Is the one-dimensional point always the same?

But what exactly is the number of points? At first glance, this question can only answer "infinity".

However, Dedekin's friend, the Russian-born mathematician Georg. Cantor, mathematically, examines the number of points that make up a one-dimensional space. The result is that this number is much larger than the number of all integers, that is, infinity, and indicates that the number of points that make up any one-dimensional space is the same. This shocked his other mathematicians.

From a common sense point of view—perhaps for Euclidean, who thinks that the points on the line are evenly arranged—because the long line also includes the long line formed by the combination of short lines, the number of points must be long and straight. But Cantor said that whether it is a straight line that is 1 millimeter long, a curve of ten thousand kilometers in length in the Pacific submarine cable, or a straight line that leads to the end of the universe that is longer than human imagination, or an infinite length of line that we cannot even imagine, the number of points that make up these lines is the same.

Georg Cantor

Euclid, in his previous writings, proposed the axiom that the whole is greater than the part, which is a matter of course that anyone can understand. Cantor's answer, however, was different. He proposed that the number of points constituting any one-dimensional space is equal, further to say that there is a situation in space where "parts and wholes are equal".

The key difference between zero and one dimensions is that one dimensions have size (length). Because zero-dimensional space is a point, the number of points is only one, but it is a point without a quantity (physical quantity). In contrast, once there are physical quantities like one-dimensional space, the number of points that make up zero-dimensional space is infinite.

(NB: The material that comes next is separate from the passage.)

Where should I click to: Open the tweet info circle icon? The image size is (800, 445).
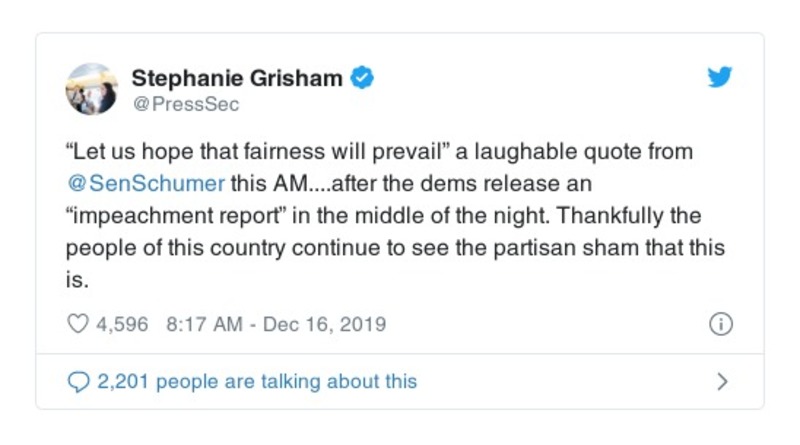720,324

According to Cantor, if the number of integers mentioned earlier is set to א₀ (Aleph0) - א (Aleph) is the first letter of Hebrew, the number of points in one-dimensional space is "2 to the א₀ power". I didn't expect that infinity actually had a size difference. Thus, the number of infinite points in space is represented as the "infinite power of 2", which cannot be calculated by humans and can only be represented by mathematical symbols.

Other questions arise here. In mathematics , a one-dimensional line or curve (two-dimensional space or three-dimensional space as well) is a collection of an infinite number of points. The size of each point is 0, but when they are grouped together, why produce quantities of one dimension or higher? Aren't several zeros together also 0?

It seems that no mathematician in the world has found a convincing answer to this question. In addition, a larger question arises as to whether mathematical space can be applied to actual physical space.